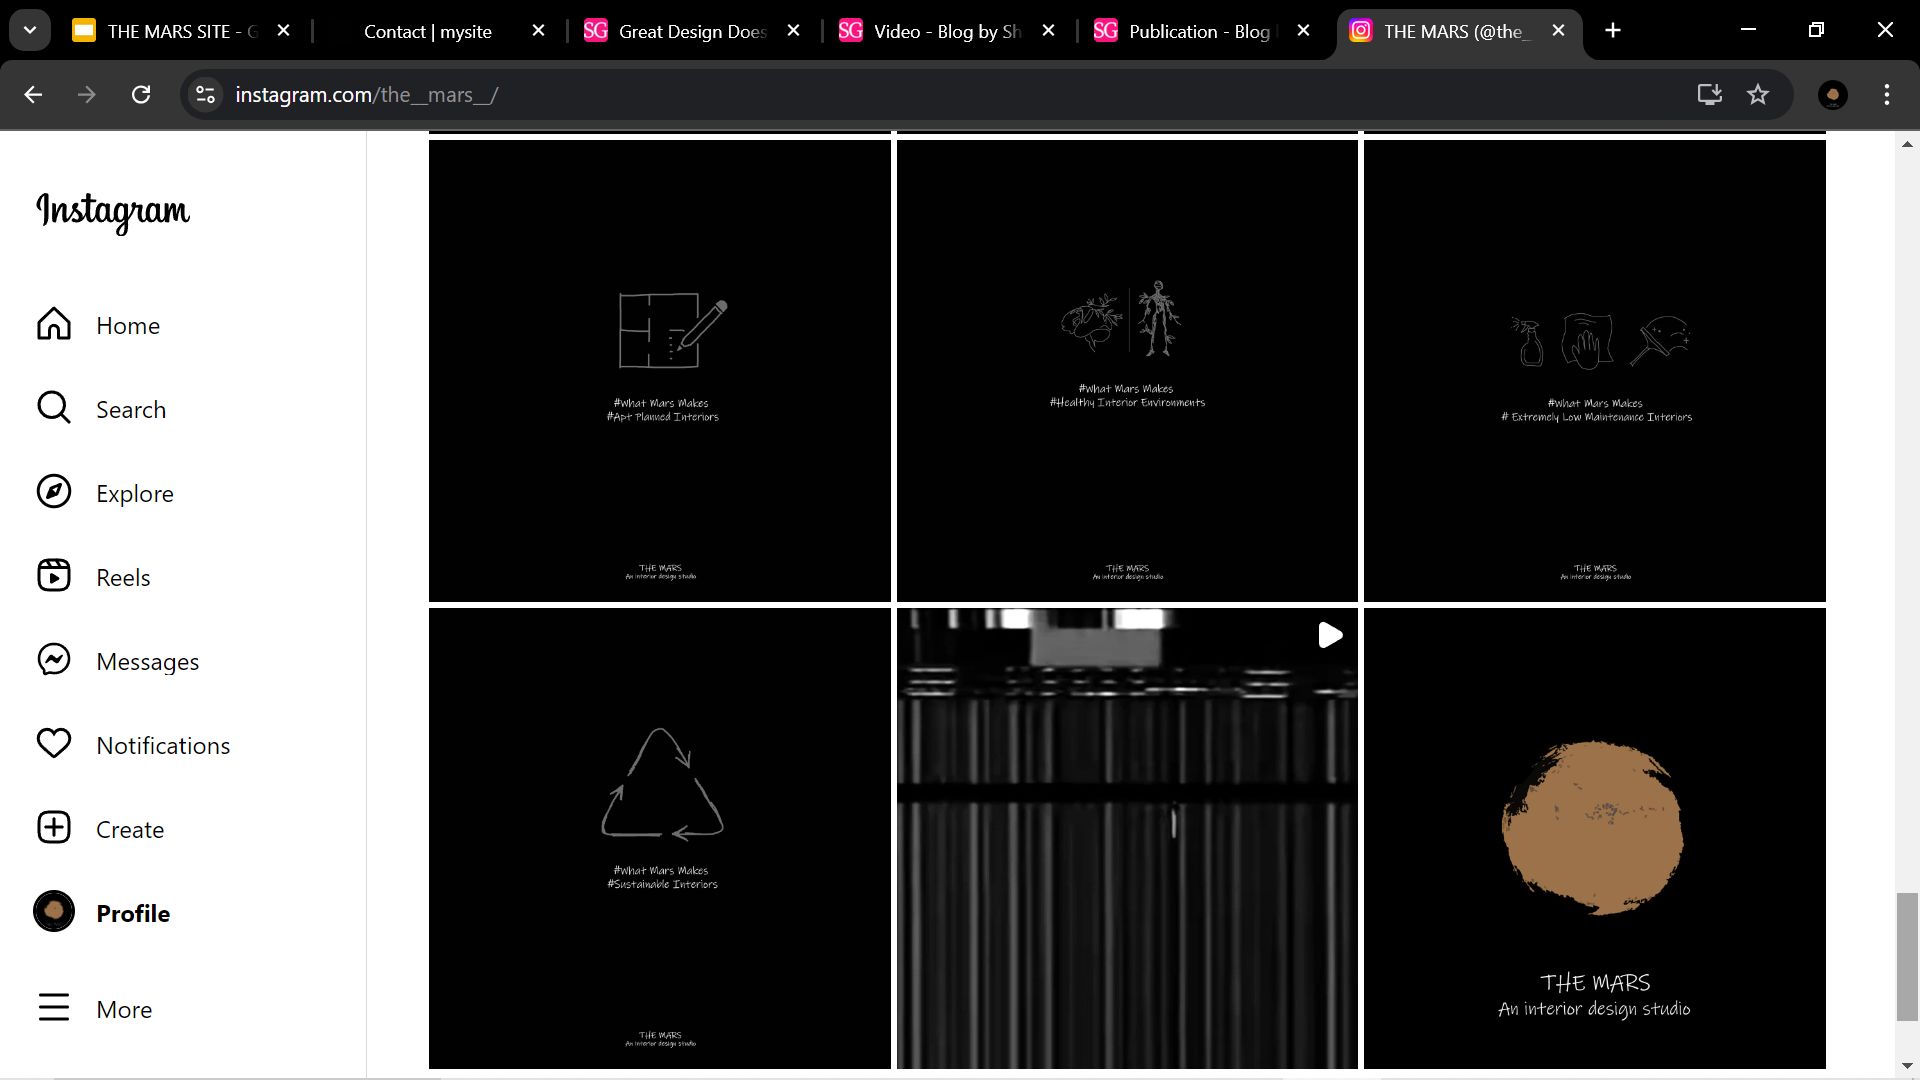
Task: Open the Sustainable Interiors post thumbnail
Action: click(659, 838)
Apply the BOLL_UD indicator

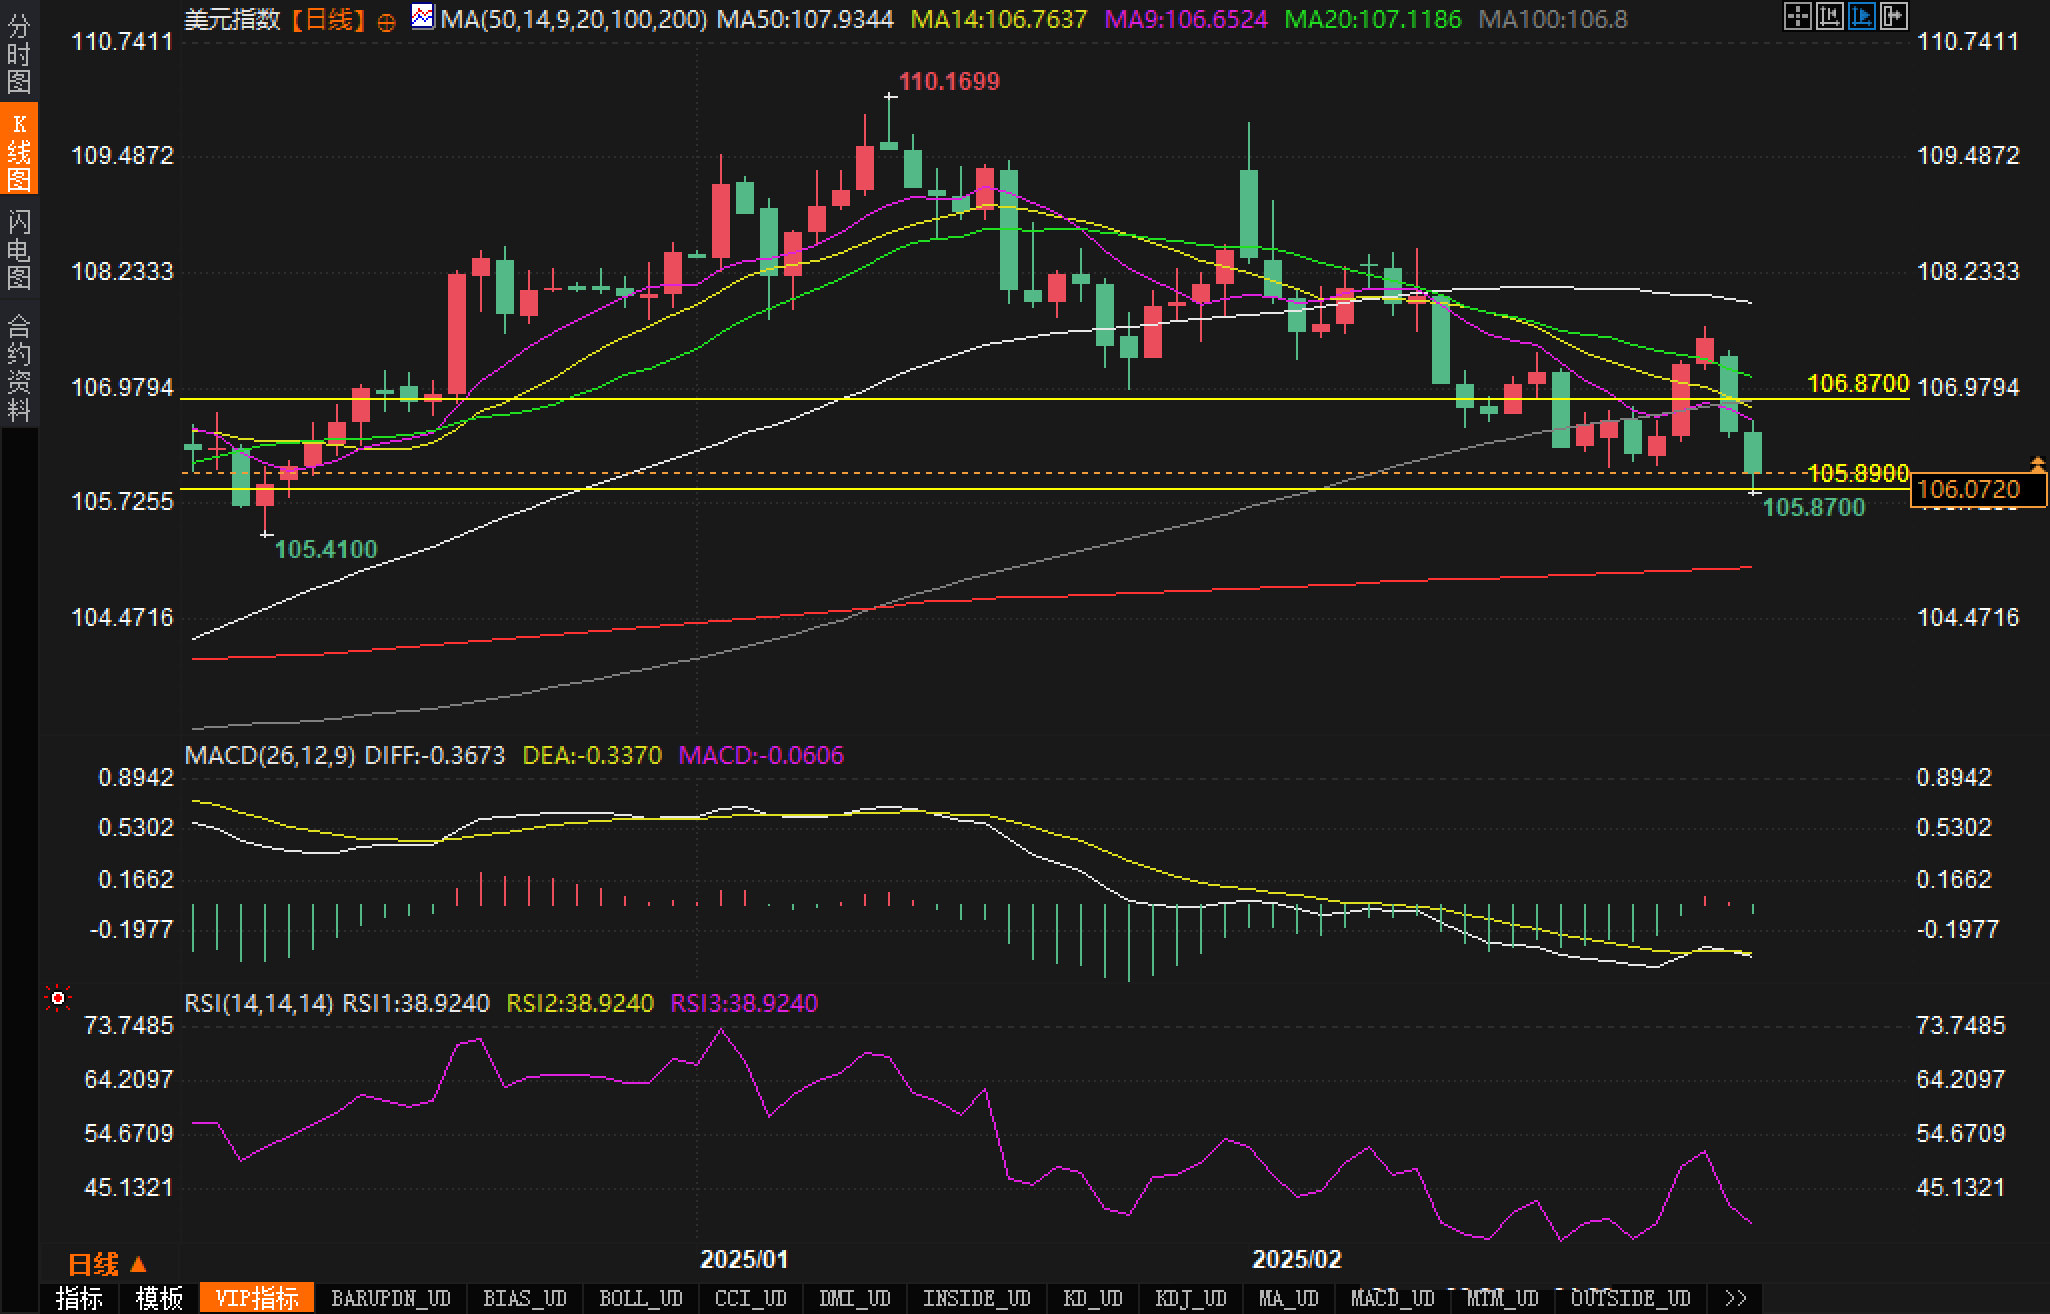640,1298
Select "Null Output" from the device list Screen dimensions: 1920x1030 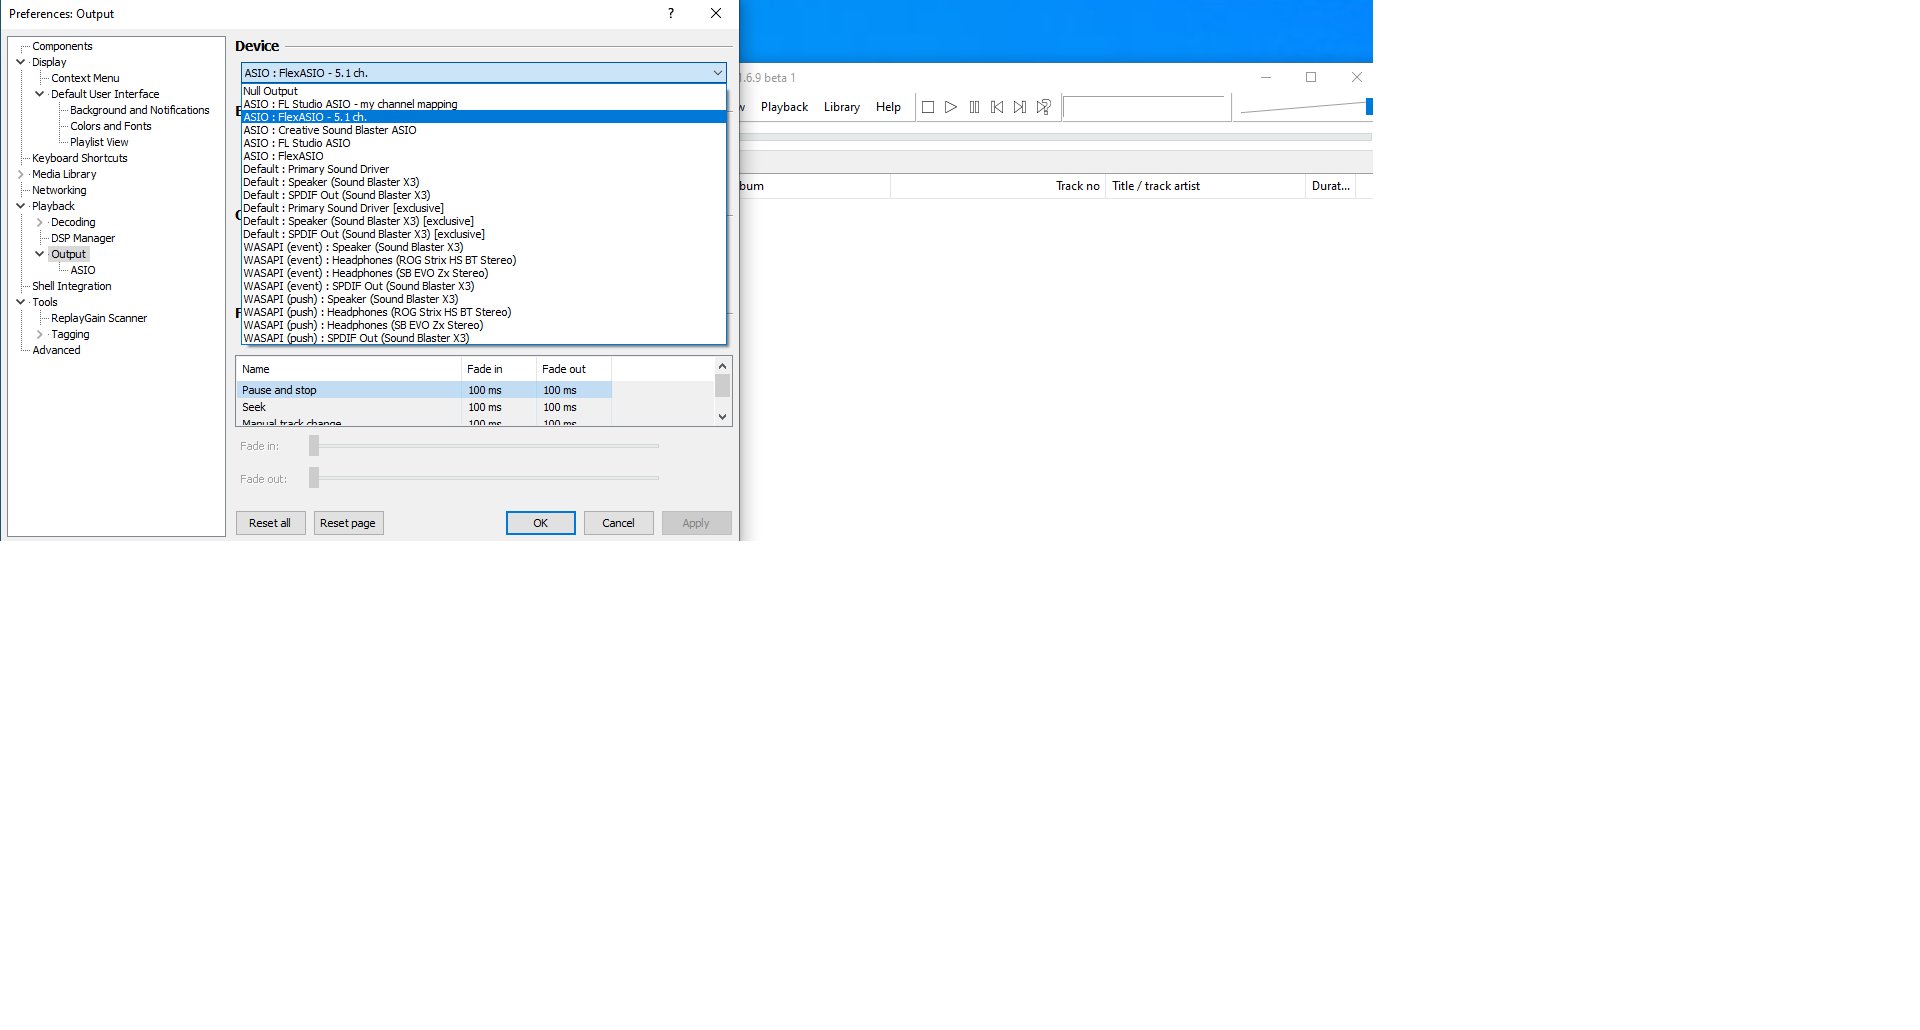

____________________

▶ TASK TO CARRY OUT
Line by line and exactly, reproduce the span from the line with "Apply the BOLL_UD indicator" through the end of the data above, both ends included, with pictures left out.

▶ TASK SOLUTION
Apply the BOLL_UD indicator

640,1298
Select "Null Output" from the device list Screen dimensions: 1920x1030 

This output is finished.